Born in Philadelphia, PA, Victor was a professor of music at Berklee College of Music in Boston, MA.
Last night I received a text from my mother, linking to the above obituary. “The legend is dead,” she wrote.
The name Victor Bailey really was the stuff of legends in my childhood home. My parents were musicians. My mother was a song writer and piano teacher, my stepfather played guitar, and on the weekends their wedding band practiced in our basement. When the house wasn’t filled with the sound of live top 40 hits or my mother’s students plunking away at Twinkle Twinkle Little Star, my family’s impressive stereo system played everything from Bill Evans to early-90s grunge. There was never silence.
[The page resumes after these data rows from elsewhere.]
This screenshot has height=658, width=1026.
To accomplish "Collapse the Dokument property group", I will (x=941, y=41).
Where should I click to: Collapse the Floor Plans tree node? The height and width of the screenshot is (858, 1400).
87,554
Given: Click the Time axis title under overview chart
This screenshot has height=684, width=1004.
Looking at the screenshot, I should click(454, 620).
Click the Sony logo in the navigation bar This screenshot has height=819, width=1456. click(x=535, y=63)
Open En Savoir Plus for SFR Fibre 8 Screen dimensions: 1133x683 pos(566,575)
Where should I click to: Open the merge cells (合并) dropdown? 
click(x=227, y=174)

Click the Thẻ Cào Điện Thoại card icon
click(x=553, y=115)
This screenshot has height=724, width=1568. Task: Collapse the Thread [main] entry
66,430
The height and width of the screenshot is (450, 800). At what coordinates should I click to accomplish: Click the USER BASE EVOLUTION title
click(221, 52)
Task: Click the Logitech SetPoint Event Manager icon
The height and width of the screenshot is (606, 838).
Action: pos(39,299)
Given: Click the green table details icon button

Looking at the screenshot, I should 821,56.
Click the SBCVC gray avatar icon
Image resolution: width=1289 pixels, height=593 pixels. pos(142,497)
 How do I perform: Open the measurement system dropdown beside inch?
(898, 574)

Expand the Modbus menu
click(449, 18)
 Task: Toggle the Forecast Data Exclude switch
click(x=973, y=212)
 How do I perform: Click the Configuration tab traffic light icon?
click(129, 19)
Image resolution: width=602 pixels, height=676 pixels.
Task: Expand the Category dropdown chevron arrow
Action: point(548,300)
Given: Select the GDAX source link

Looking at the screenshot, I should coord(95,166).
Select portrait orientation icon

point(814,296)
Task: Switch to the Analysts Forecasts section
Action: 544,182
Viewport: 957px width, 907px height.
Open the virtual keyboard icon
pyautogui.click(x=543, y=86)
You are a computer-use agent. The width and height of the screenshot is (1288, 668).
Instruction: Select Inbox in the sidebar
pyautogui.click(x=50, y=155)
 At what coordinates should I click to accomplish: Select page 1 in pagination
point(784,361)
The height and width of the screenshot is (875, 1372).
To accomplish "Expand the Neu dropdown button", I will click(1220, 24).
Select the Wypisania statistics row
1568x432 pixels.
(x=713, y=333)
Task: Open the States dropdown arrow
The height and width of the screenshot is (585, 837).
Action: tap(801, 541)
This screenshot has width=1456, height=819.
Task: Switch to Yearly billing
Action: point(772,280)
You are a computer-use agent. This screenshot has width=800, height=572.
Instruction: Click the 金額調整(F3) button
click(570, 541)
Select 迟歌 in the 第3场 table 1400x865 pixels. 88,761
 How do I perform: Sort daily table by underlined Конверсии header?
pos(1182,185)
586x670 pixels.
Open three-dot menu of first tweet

If you picked up a Jazz, or heck, a stereo magazine in those years, you might have spotted Victor Bailey on the cover. But his renown as a bassist wasn’t why he was famous in our house. Or at least, that wasn’t all of it.
My mother tells the story like this. In the early 80s she was a student at Berklee College of Music in Boston. She was a jazz composition major, but played out regularly (and missed commencement because she had a gig– a fact of which I am inordinately proud. Mom had her priorities straight). She was a pretty good pianist, and though she wrote a little, her speciality was performing. But like all artists she was self-conscious. In an attempt to improve she was overly aware of her flaws, and worried too much what other players thought of her technique.
One day, so the story goes, a truly renowned and genius Jazz bassist came to speak at Berklee. He sat on stage with his instrument in his lap, answering a moderator’s questions while occasionally playing for the crowd. My mother was in awe. It was like having a Q&A with Jesus, she said, and seeing this master play in person, just a few feet away, was awesome.
Seated next to her was her friend, Victor. Throughout the performance Victor sat with crossed arms and sour but intent expression. Like my mother and the other audience members he was rapt, but less enchanted. When the Famous Bassist finished a particularly impressive riff that left the rest of the hall in appreciative silence, Victor got to his feet and shouted at the stage.
“I can play that shit.”
Now here’s the thing. Victor could not play that shit. Victor was a sub-par bassist at best. But Victor never let that stop him. As my mother tells it, he would boast his way into sessions with musicians of much greater experience and talent, ignoring their stares as, a few songs in, his lack of skill became all too apparent. But it didn’t matter to Victor. He showed up. He played that shit, even if it sounded like shit.
So cut to my mother in the auditorium, slipping lower and lower in her seat, trying to cover her face, as Victor stands beside her, claiming to be on par with the guest speaker. Not just claiming, certain. “I don’t know him,” Mom whispered to the horrified girl beside her.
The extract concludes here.